Papua Mulai Lirik Pasar Ekspor Pinang
Pinang memiliki nilai ekonomi yang tinggi. Papua memiliki kebun pinang yang luas.
REPUBLIKA.CO.ID, JAKARTA – Provinsi Papua akan mengembangkan pinang batara untuk mendukung rencana mengekspor pinang. Setelah pemekaran, Provinsi Papua kini tinggal memiliki 13 kabupaten/kota dengan luas kebun pinang yang bisa dikembangkan mencapai 3.200 hektare.
“Di Papua pinang sudah menciptakan nilai ekonomi, sekarang kita akan fokus untuk kembangkan pinang batara untuk pasar ekspor,” jelas Kepala Bidang Perkebunan Dinas Pertanian dan Pangan Provinsi Papua, Karel Yarangga, di acara webinar yang diadakan Econusa, bertajuk “Mace: Potensi Buah Pinang, dari Tradisi Jadi Siap Ekspor”, Rabu (30/11/2022).
Papua melihat keberhasilan provinsi lain yang sudah lebih dulu mengekspor pinang. Di pasar luar negeri, pinang diperlukan untuk bahan kosmetik dan farmasi. “Kalimantan Barat pada tahun 2018 mengekspor 3.600 ton pinang dengan Rp 103 miliar, Pangkalpinang tahun 2019 mengeskpor 3.300 ton pinang dengan nilai Rp 93 miliar, dan tahun 2021 di masih pandemic, Jambi mengekspor 73.716 ton pinang dengan nilai Rp 2,039 triliun,” ungkap Karel.

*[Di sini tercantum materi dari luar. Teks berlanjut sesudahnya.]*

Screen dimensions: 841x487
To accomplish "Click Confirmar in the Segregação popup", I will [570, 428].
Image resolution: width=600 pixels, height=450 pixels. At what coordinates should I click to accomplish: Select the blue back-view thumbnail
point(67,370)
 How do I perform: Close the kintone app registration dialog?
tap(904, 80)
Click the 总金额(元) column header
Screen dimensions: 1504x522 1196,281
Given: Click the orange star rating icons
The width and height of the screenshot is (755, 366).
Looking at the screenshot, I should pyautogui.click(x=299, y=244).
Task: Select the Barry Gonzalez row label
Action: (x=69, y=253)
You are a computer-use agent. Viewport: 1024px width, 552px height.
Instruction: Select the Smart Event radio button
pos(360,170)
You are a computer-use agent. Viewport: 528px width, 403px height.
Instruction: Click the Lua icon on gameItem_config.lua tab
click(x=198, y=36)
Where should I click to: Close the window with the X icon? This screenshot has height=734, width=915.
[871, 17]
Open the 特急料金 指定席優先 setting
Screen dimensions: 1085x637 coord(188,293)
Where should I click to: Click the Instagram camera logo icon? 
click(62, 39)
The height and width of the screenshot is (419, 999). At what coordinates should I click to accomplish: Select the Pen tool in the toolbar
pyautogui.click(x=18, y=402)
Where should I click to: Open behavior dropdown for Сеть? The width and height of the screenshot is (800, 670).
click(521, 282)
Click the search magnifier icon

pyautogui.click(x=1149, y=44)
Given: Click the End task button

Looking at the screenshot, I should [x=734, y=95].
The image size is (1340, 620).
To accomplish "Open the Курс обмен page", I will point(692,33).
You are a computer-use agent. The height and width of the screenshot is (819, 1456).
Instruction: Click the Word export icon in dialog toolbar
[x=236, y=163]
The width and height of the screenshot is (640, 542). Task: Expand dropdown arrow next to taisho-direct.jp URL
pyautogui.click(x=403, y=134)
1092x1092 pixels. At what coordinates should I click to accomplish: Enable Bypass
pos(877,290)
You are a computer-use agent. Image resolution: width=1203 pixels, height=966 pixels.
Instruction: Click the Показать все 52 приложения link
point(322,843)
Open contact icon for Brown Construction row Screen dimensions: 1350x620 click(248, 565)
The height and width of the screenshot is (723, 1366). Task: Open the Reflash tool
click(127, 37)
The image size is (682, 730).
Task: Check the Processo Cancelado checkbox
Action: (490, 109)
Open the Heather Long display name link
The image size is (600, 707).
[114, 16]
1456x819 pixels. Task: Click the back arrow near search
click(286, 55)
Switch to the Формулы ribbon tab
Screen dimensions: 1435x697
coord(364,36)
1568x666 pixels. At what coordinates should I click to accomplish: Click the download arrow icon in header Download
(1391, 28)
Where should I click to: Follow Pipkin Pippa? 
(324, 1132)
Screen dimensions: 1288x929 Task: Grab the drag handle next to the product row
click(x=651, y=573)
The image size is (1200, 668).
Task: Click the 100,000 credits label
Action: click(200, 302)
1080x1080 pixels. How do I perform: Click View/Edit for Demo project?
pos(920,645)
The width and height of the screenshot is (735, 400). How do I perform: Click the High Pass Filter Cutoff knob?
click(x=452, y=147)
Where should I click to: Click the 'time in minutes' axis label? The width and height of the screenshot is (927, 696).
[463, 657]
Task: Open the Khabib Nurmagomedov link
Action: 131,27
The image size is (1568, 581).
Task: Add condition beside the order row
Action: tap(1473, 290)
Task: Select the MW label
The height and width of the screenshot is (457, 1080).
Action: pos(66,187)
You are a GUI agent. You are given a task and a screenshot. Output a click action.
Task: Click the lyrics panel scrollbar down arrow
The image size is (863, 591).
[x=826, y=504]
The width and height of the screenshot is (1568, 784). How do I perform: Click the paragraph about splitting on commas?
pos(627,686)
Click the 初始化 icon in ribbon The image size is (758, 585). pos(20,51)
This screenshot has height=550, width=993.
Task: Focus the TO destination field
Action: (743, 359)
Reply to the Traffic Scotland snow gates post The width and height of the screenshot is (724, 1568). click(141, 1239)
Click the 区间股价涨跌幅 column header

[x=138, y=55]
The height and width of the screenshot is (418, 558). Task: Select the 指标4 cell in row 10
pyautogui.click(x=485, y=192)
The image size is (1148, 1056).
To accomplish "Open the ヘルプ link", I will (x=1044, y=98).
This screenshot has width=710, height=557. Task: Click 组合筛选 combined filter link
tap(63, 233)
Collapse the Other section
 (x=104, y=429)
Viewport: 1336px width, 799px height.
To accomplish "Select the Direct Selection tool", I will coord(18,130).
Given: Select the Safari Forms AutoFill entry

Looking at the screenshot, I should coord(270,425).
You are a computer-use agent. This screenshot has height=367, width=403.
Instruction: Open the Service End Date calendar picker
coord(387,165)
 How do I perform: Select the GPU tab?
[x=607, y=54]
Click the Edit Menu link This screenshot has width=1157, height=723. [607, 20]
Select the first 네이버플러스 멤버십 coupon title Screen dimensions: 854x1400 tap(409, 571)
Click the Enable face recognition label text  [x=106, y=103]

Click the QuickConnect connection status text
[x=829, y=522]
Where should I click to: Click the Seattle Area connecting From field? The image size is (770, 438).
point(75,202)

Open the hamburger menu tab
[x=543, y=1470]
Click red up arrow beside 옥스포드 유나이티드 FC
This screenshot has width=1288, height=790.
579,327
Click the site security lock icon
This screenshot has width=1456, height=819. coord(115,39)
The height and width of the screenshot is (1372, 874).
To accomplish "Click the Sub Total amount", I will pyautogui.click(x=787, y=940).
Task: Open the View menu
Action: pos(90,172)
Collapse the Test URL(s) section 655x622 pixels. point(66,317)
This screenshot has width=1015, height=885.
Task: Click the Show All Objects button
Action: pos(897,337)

Karel mengakui, nilai ekonomi pinang sangat luar biasa. Ia mencoba menghitung penjualan pinang di pasar jembatan Youtefa, Jayapura. Luas tempat jualannya hanya 10x20 meter. Namun dis itu, per hari nilai penjualan pinang sangat besar. “Ada 400-500 tandan buah pinang terjual tiap hari di situ, nilainya mencapai Rp 80 juta,” ungkap Karel.
Petani pinang di Kampung Molof, Kabupaten Keerom, Musa Piatawa, berharap terbuka pasar ekspor. Saat ini, untuk pasar lokal masih kesulitan menjual. “Dari kampung harus pergi ke pasar sejauh tiga jam perjalanan naik motor untuk mencari pembeli,” kata Musa.
Jika sudah mendapat penjual, baru membawa pinang. Jika bawa pinang tapi di pasar sudah penuh pinang, maka pinang dia tak ada yang beli. Maka, jika pasar ekspor terbuka, petani di Kampung Molof, menurut Musa, siap memasok kebutuhan buah pinangnya.